*** GIVEN RECORDS Section Begins ***

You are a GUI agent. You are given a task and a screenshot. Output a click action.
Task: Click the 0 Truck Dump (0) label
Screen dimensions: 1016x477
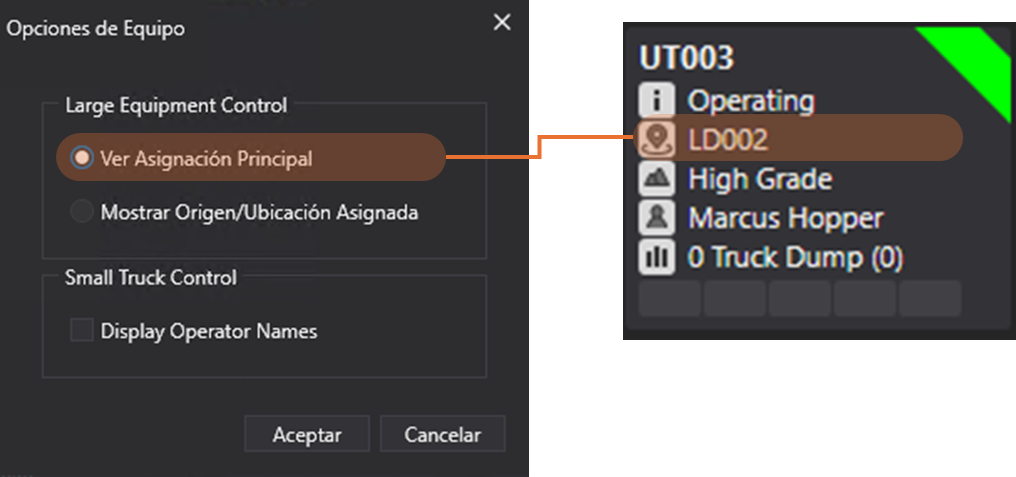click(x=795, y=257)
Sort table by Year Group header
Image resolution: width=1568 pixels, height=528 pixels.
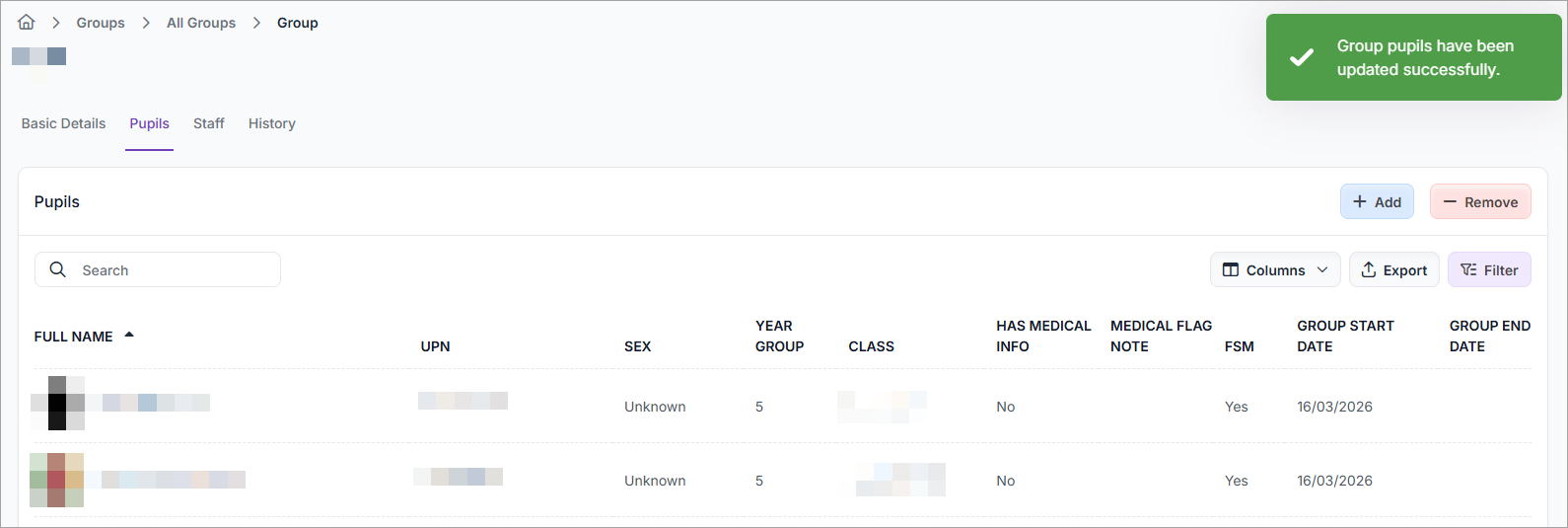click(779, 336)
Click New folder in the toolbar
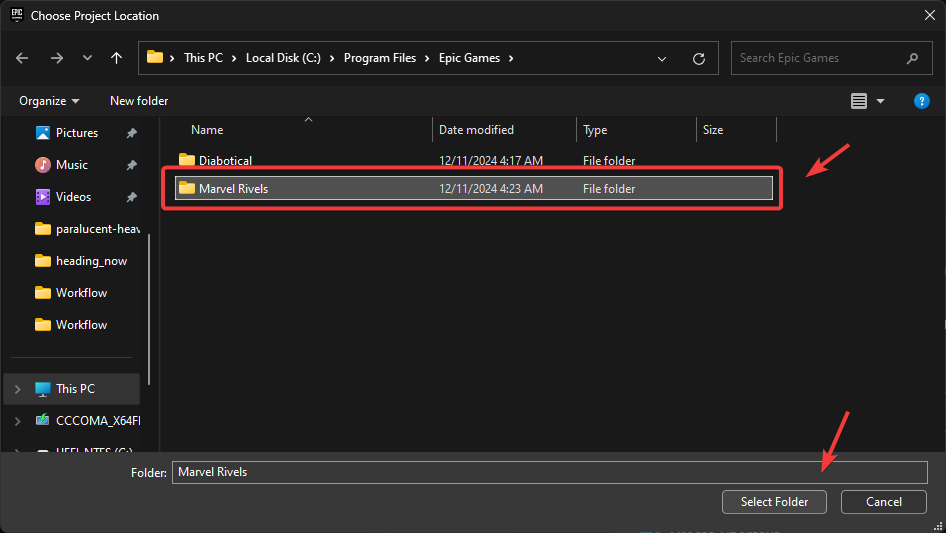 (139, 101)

*** GIVEN RECORDS Section Ends ***

**PROBLEM REQUIREMENTS**
Could you restate every record above word for word, dropping the pictures?

**TASK SOLUTION**
You are a GUI agent. You are given a task and a screenshot. Output a click action.
Task: Click the 0 Truck Dump (0) label
Screen dimensions: 1016x477
click(x=795, y=257)
Sort table by Year Group header
Image resolution: width=1568 pixels, height=528 pixels.
click(779, 336)
Click New folder in the toolbar
 (139, 101)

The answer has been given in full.